Behind the light – Cristiana Morganti – Théâtre des Abbesses Paris – du 6 au 11 mars 2023.
Après avoir dansé vingt ans au sein de la Compagnie de Pina Bausch, Cristiana Morganti a pris son envol. Elle nous présente aujourd’hui un troisième opus, après Jessica and me, et Moving with Pina. Cheveux noirs indomptables, lèvres écarlates, sourire désarmant, accent italien prononcé, l’artiste a une personnalité bien trempée. A cinquante-cinq ans, âge qu’elle avoue elle-même sur le plateau, elle s’obstine à danser encore, et à créer des spectacles où la parole est aussi importante que le geste. Dans Behind the light, elle se livre avec une auto-dérision bouleversante et salutaire. Un ODNI, objet dansant non identifié, qui réconcilie les spectateurs avec les failles de la vie.
Plateau et écran blancs, fauteuil gonflable en plastique rose. Les compositions esthétiques sont soignées. Des vidéos aux tenues de l’artiste, rien n’est laissé au hasard. Avec deux sèche-cheveux braqués à pleine puissance, elle nous offre l’image sidérante de la Sirène cheveux aux vents.
Le spectacle commence sur une étrange musique agaçante. A dessein.

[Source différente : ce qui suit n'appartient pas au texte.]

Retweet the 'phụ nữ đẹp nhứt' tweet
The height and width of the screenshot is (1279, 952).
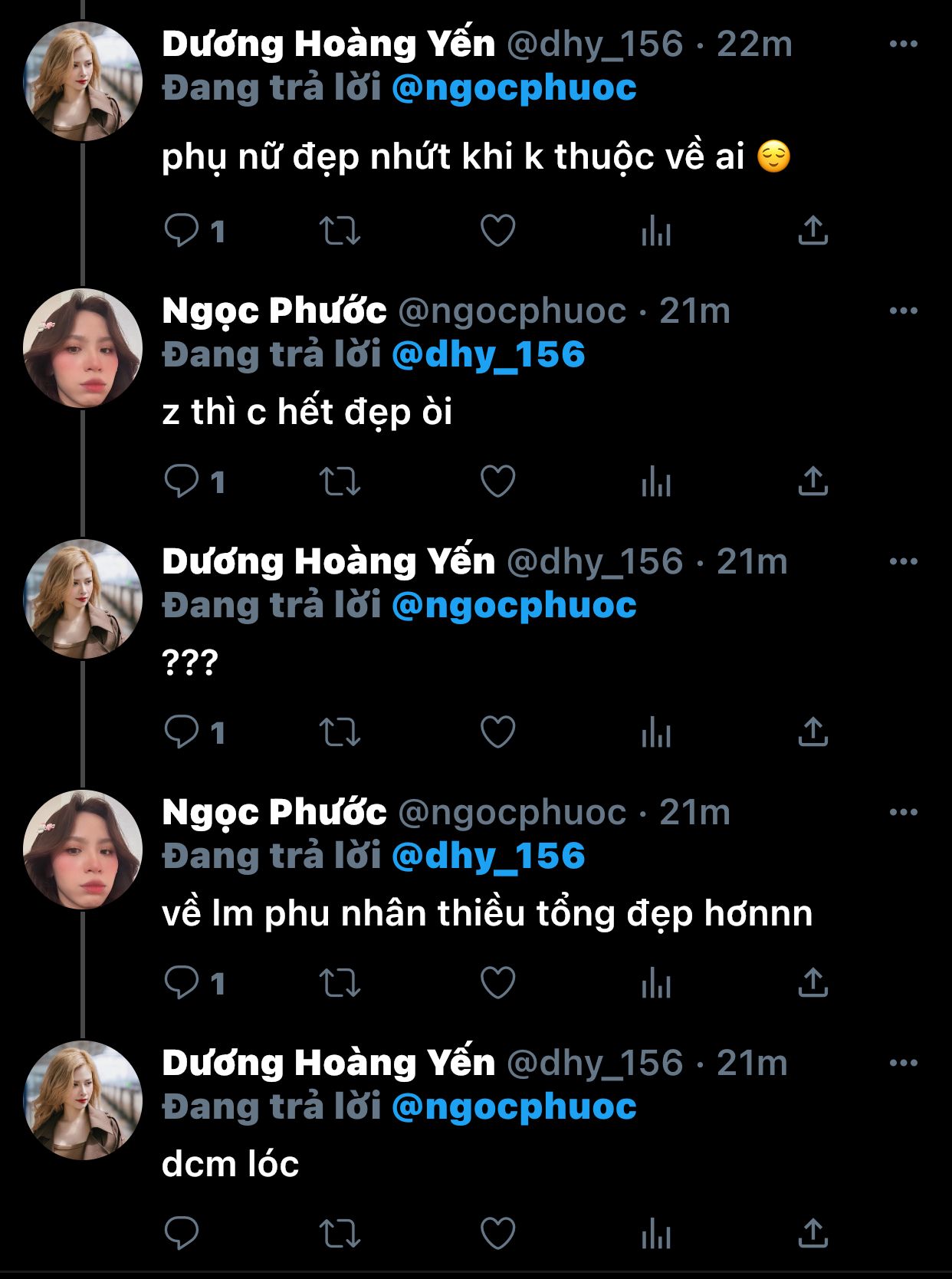340,230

L’entrée en matière est un pied de nez, un cri du cœur contre toutes les figures imposées de la relation avec le public. L’artiste sature et hurle sa douleur avant de prendre la pose dans le fauteuil rose. Cristiana est bavarde, elle n’hésite pas à prendre le micro pour raconter à toute allure les catastrophes de sa vie personnelle ces dernières années. Elle hurle sa douleur, la perte de ses parents l’un après l’autre et sa séparation. Ce spectacle est une catharsis où elle se dévoile sans réserve. La souffrance est palpable, le cri touchant.
Face à l’adversité, l’auto-dérision et la danse sont salutaires. Cristiana Morganti se moque brillamment d’elle-même, de ses régimes, de ses nombreuses douleurs articulaires ou de ses entrainements de danse quotidiens. Son dialogue lyrique avec elle-même est un morceau de bravoure. Qui n’a pas été traversé des mêmes doutes, hésitations ou luttes internes ? Mais Cristiana est une danseuse avant tout, quoi qu’il lui en coûte, et comme en témoignent les nombreux solos qui émaillent le spectacle. Les bras sont d’une fluidité désarmante, comme son sourire, ses déhanchés de Zumba ou ses envolées lyriques. Les gestes subliment les mots.
La chorégraphe parle de son métier avec énormément d’humour : l’histoire du spectacle international maintes fois annulé durant le covid est hilarante, tout comme ses relations avec les producteurs et les théâtres, ou encore la difficulté d’exister en tant que chorégraphe après Pina. Pina a tout fait, s’en démarquer est une gageure : « le jazz mélodique, pour moi c’est non. Les talons, c’est non… ». Les clins d’œil à la grande chorégraphe allemande sont inévitables, comme la danse des mains du premier numéro qui rappelle furieusement le Leaozinho de Lutz Förster.
Hors normes, Cristiana l’est par son âge, son physique, son histoire de danseuse, et son talent comique. Elle est tout sauf formatée, et montre qu’il n’y a pas de limite d’âge, qu’il est toujours possible de se réinventer. Que si les revers de la vie nous ébranlent, l’autodérision et la persévérance sauvent de tout. Son authenticité absolue emporte l’adhésion sans réserve du public qui offre à cette belle leçon de vie une salve d’applaudissements.